When I run Dave Sexton's code, I get:
Select-Object : Cannot convert System.Management.Automation.PSObject to one of the following
types {System.String, System.Management.Automation.ScriptBlock}.
At line:15 char:12
+ $x | Select <<<< $f | Export-Csv ColsRem.test.$time.csv -NoTypeInformation
+ CategoryInfo : InvalidArgument: (:) [Select-Object], NotSupportedException
+ FullyQualifiedErrorId :
DictionaryKeyUnknownType,Microsoft.PowerShell.Commands.SelectObjectCommand
I corrected this issue by adding one more line, to force each array element to be a string.
$x = Import-Csv YourFile.csv
$f = $x[0] | Get-Member -MemberType NoteProperty | Select name
$f | Add-Member -Name count -Type NoteProperty -Value 0
$f | %{
$n = $_.Name
$_.Count = @($x | Select $n -ExpandProperty $n | ? {$_ -ne ''}).count
}
$f = @($f | ? {$_.count -gt 0} | Select Name -expandproperty Name)

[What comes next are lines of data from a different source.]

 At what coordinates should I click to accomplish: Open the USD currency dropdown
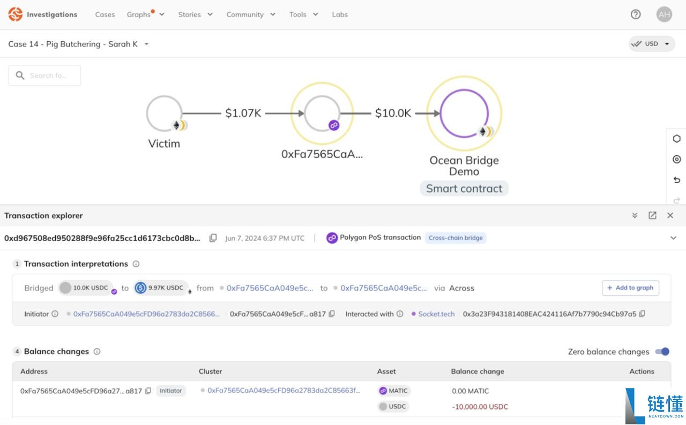(x=652, y=44)
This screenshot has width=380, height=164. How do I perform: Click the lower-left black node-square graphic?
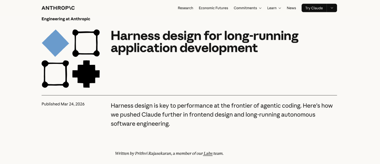tap(55, 74)
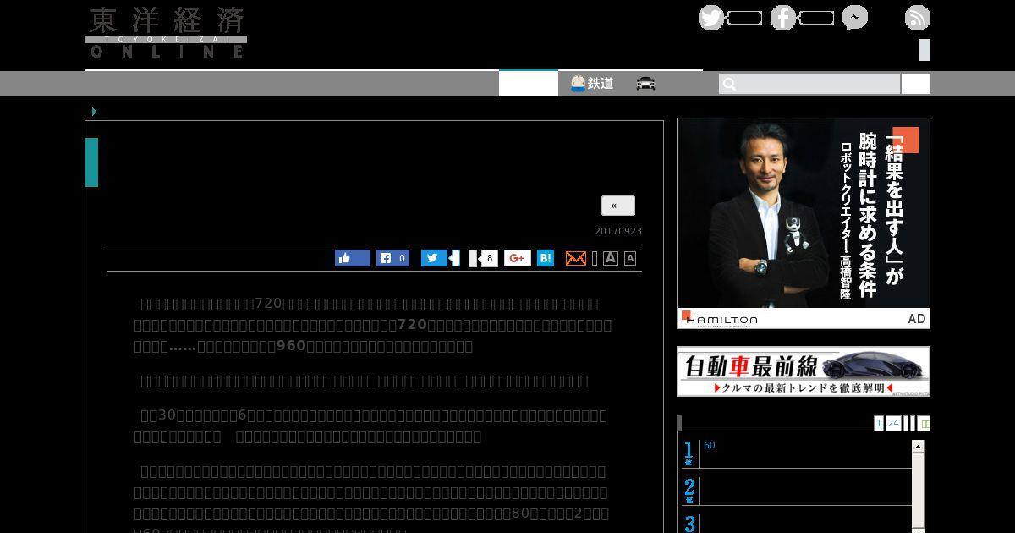Click the Messenger icon in the header
The image size is (1015, 533).
[854, 18]
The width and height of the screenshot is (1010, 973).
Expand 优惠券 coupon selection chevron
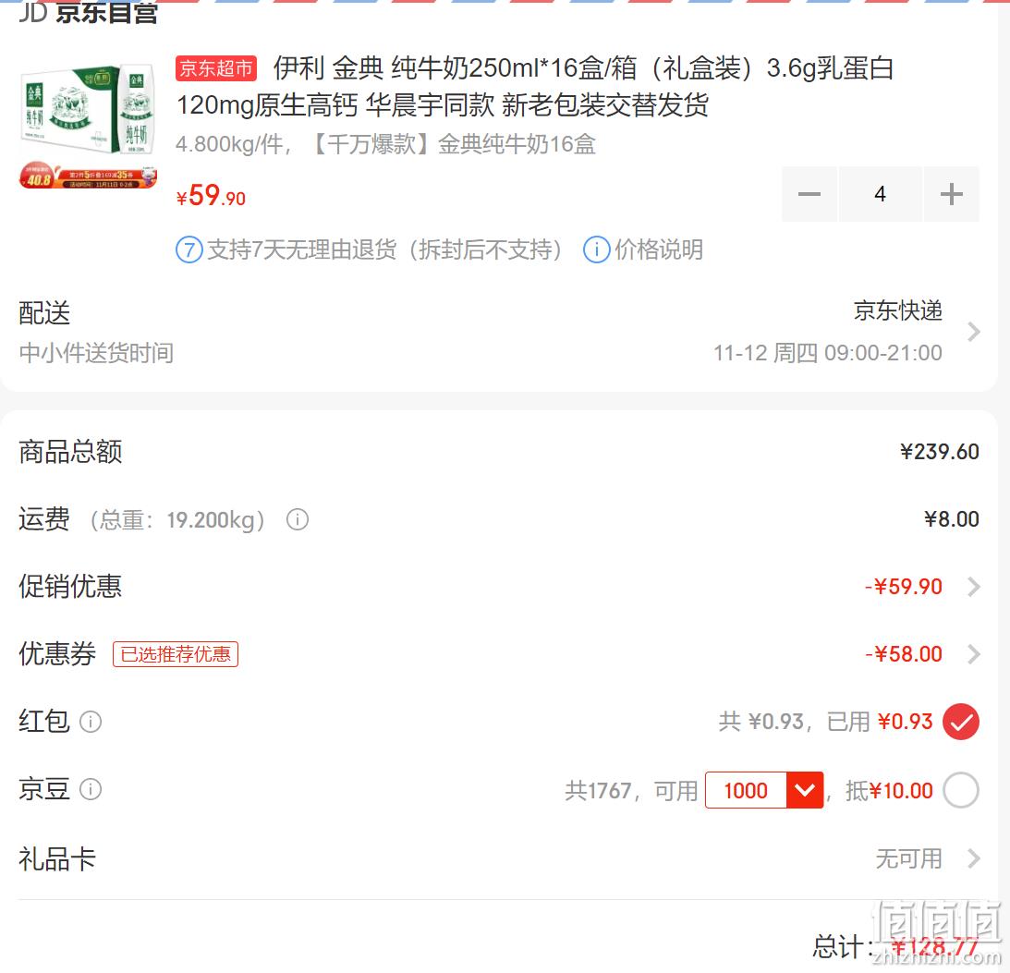click(x=973, y=654)
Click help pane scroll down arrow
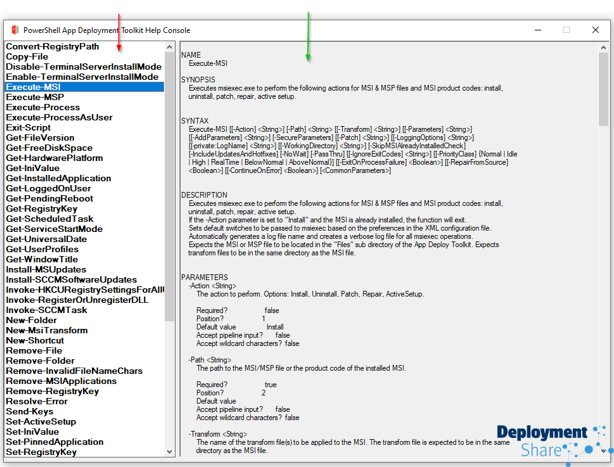Image resolution: width=614 pixels, height=467 pixels. pyautogui.click(x=603, y=451)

# I could get the select to work with strings separated by commas, but the array would
# always produce the error until I added the following line, explicitly changing the
#values to strings.
$f = $f | Foreach-Object { "$_" }
$x | Select $f | Export-Csv NewFile.csv -NoTypeInformation
My import CSV contains a few hundred columns and about half likely won't be populated, so getting rid of the extra columns was necessary. Now I just need to figure out how to counteract the unintended re-ordering of the columns into alphabetical order by name, without changing the names.